I usually apply lawn clippings around/near the plants( all of them... if I can.. cucumbers, corn, etc..) all Summer.

October 19th, 2010, 10:14 PM
mnnn gort.... 5 feet thick with a ton of hay and is gone in a year....smiles
aint no such thing as too many leaves..i used mostly oak last year...smiles......

October 20th, 2010, 11:38 AM
Thanks for the replies, everyone.

Still not 100% what will happen with the leaves I have left in the yard... maybe mulch some with the mower... and add some more to the garden.

October 20th, 2010, 03:56 PM
I till in lots of leaves in the fall, scoop them from the roadside in town but I also add a lot of chicken manure with them to counter the nitrogen used up when they decompose.

October 20th, 2010, 09:00 PM
There used to be a rule of thumb that it was a bad thing to allow a pile of leaves to build up in the garden because molds would grow. If the leaves are broken up, that isn't likely to happen. One doesn't want a barrier of intact leaves.
That reminds me of something I forgot to mention: I run over all those leaves many times with my mulching mower, until very fine, then add the catcher, and collect them. It is absolutely incredible what a HUGE pile of leaves will reduce to!

October 21st, 2010, 10:20 PM
four things of note adding lots of leaves can do.

Adds organic matter. (carbon) very good.
uses nitrogen to decompose, just add some extra.
Acidifies soil, add lime.
Long term and a lot added may accumulate excess potassium.

There seems to be advantage to charcoaling,

eliminates nitrogen robbing nature, instead the charcoal soaks up nitrogen and delivers it to the plants as needed.

Still adds carbon but in a form the won't "burn out" in hot climates. Which I watched happen many times.

does not acidify,

no potassium issues.

Something to play with.

October 22nd, 2010, 12:29 PM
Can you explain what charcoaling is? You mean dump bags of charcoal in the garden? My soil test came back good except I needed potash. Guess I need to find someone with a wood burning stove and get their ashes?

October 22nd, 2010, 12:43 PM
Look up Terra Preta on the internet and you will find many great articles about it... Same as charcoal.

October 22nd, 2010, 06:33 PM
I learned that if you don't chop them up and leave them all on the lawn in thick sheets of leaves, and it rains on them a few times, its a great way to kill a lawn.

I've piled up the chopped up version eight inches thick and the plants seem to do great in those areas. Way less weeds in the spring too. You have to be careful about how much you put around perennials though.

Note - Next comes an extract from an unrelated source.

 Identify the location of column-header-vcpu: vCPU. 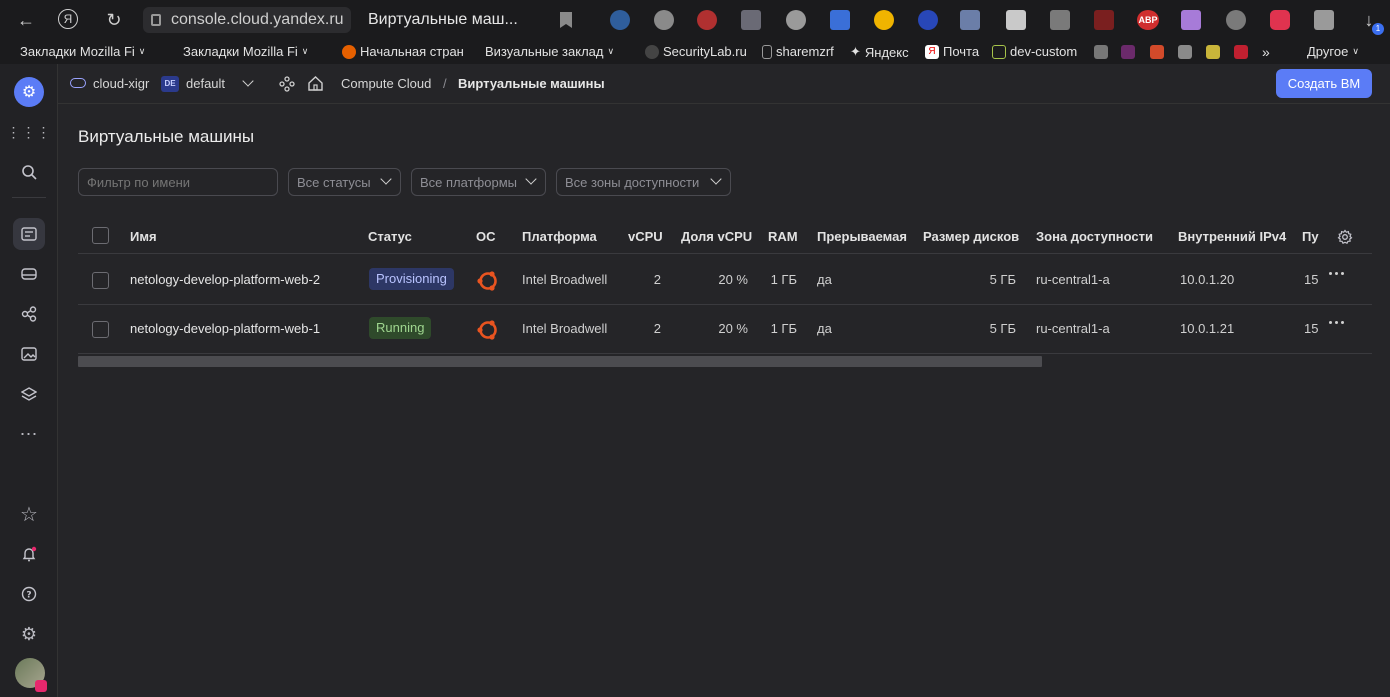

October 22nd, 2010, 06:36 PM
pssssssst don't tell dawg i been hoarding some leaves from last year.......
he'll come a raiding....smiles

October 22nd, 2010, 06:46 PM
I heard that!


October 23rd, 2010, 08:12 PM
I get ALOT of leaves each fall and let them compost until its time to plant my garden. I have had very good luck doing that.

October 28th, 2010, 11:51 PM
If I get leaves in trash bags, I will dump them in the back of the yard and stomp on them each week and drench them through the top with a hose. This starts the crumbling and breakdown. In the early spring, I will till them in as I add the first of the finished-to-almost-finished compost.

This year, I will probably spread them on the garden, sprinkle the charcoal/wood ashes from BIL's BBQ on top and cover with summer compost and grass clippings.

Last spring, I mulched the corn patch with a layer of leaf mold and grass clippings and the corn looked like it loved it! I also did the same for the tomatoes and added dried crushed egg shells (didn't wash, but was very dry)

October 29th, 2010, 12:55 AM
great thread guys! really helped me out a lot! ive been waiting for all the leaves to fall, we had a wind advisory today, guess imma get my rake out tomorrow and IN the garden they go!